Pixel coordinate grounding data
+++
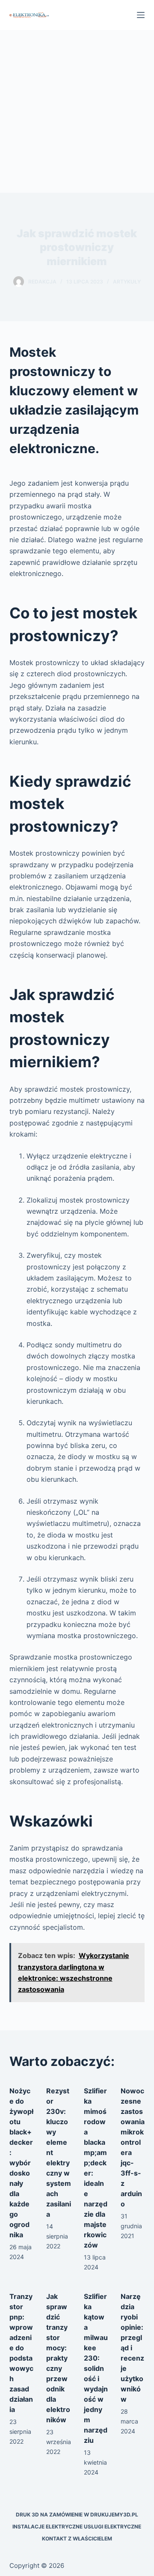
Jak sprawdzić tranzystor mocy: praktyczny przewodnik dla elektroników (58, 2358)
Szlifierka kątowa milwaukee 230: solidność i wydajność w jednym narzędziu (96, 2368)
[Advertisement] (77, 111)
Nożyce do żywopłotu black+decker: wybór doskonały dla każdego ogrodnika (21, 2162)
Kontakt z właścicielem (77, 2538)
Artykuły (127, 281)
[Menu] (141, 15)
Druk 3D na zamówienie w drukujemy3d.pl (77, 2514)
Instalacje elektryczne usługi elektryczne (76, 2526)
+++
[Work task]
Give back, word for word, the lines of the records that run from the one holding "Kontakt z właścicielem (77, 2538)" to the very last.

[Your solution]
Kontakt z właścicielem (77, 2538)
Artykuły (127, 281)
[Menu] (141, 15)
Druk 3D na zamówienie w drukujemy3d.pl (77, 2514)
Instalacje elektryczne usługi elektryczne (76, 2526)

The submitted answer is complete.